人工知能を用いて外科医に信頼性の高い公正なフィードバックを提供するための多施設共同研究 A multi-institutional study using artificial intelligence to provide reliable and fair feedback to surgeons

Dani Kiyasseh,Jasper Laca,Taseen F. Haque,Brian J. Miles,Christian Wagner,Daniel A. Donoho,Animashree Anandkumar & Andrew J. Hung
Communications Medicine  Published:30 March 2023

figure 1


Surgeons who receive reliable feedback on their performance quickly master the skills necessary for surgery. Such performance-based feedback can be provided by a recently-developed artificial intelligence (AI) system that assesses a surgeon’s skills based on a surgical video while simultaneously highlighting aspects of the video most pertinent to the assessment. However, it remains an open question whether these highlights, or explanations, are equally reliable for all surgeons.

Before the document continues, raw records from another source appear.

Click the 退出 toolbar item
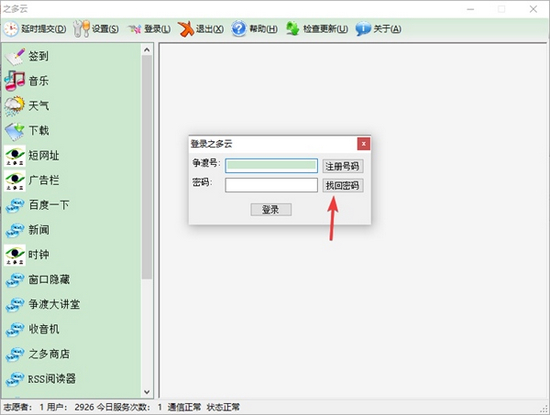This screenshot has height=415, width=550. (x=201, y=29)
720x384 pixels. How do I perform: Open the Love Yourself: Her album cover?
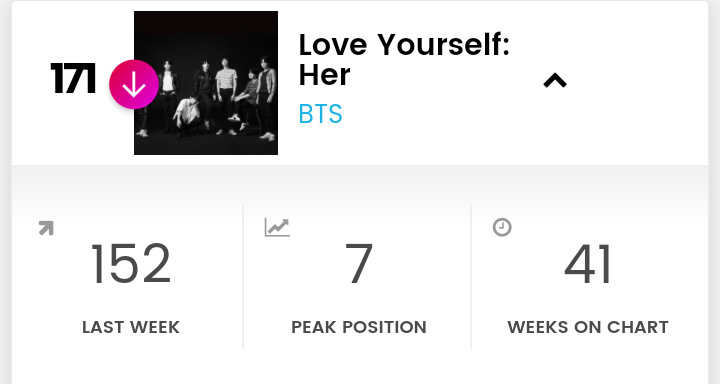coord(206,83)
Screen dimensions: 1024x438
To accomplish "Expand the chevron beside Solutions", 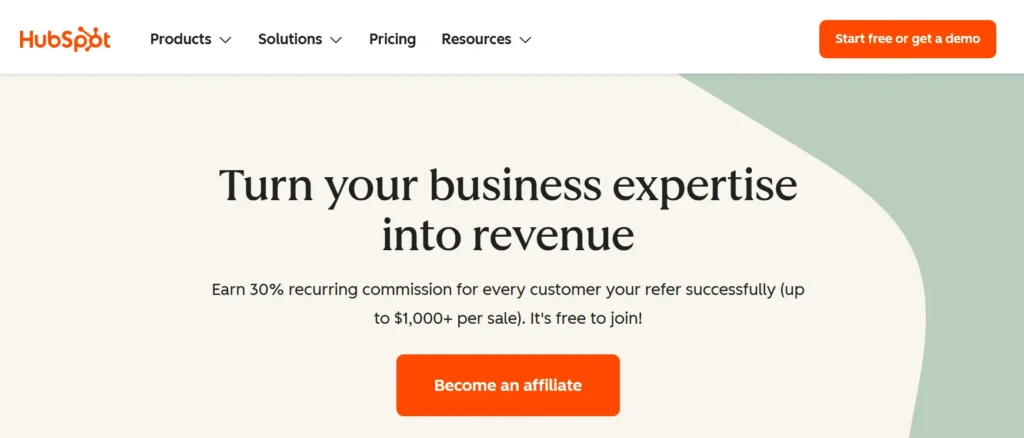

Here, we systematically quantify the reliability of AI-based explanations on surgical videos from three hospitals across two continents by comparing them to explanations generated by humans experts. To improve the reliability of AI-based explanations, we propose the strategy of training with explanations –TWIX –which uses human explanations as supervision to explicitly teach an AI system to highlight important video frames.

We show that while AI-based explanations often align with human explanations, they are not equally reliable for different sub-cohorts of surgeons (e.g., novices vs. experts), a phenomenon we refer to as an explanation bias. We also show that TWIX enhances the reliability of AI-based explanations, mitigates the explanation bias, and improves the performance of AI systems across hospitals. These findings extend to a training environment where medical students can be provided with feedback today.

Our study informs the impending implementation of AI-augmented surgical training and surgeon credentialing programs, and contributes to the safe and fair democratization of surgery.

Plain language summary

Surgeons aim to master skills necessary for surgery. One such skill is suturing which involves connecting objects together through a series of stitches. Mastering these surgical skills can be improved by providing surgeons with feedback on the quality of their performance. However, such feedback is often absent from surgical practice. Although performance-based feedback can be provided, in theory, by recently-developed artificial intelligence (AI) systems that use a computational model to assess a surgeon’s skill, the reliability of this feedback remains unknown. Here, we compare AI-based feedback to that provided by human experts and demonstrate that they often overlap with one another. We also show that explicitly teaching an AI system to align with human feedback further improves the reliability of AI-based feedback on new videos of surgery. Our findings outline the potential of AI systems to support the training of surgeons by providing feedback that is reliable and focused on a particular skill, and guide programs that give surgeons qualifications by complementing skill assessments with explanations that increase the trustworthiness of such assessments.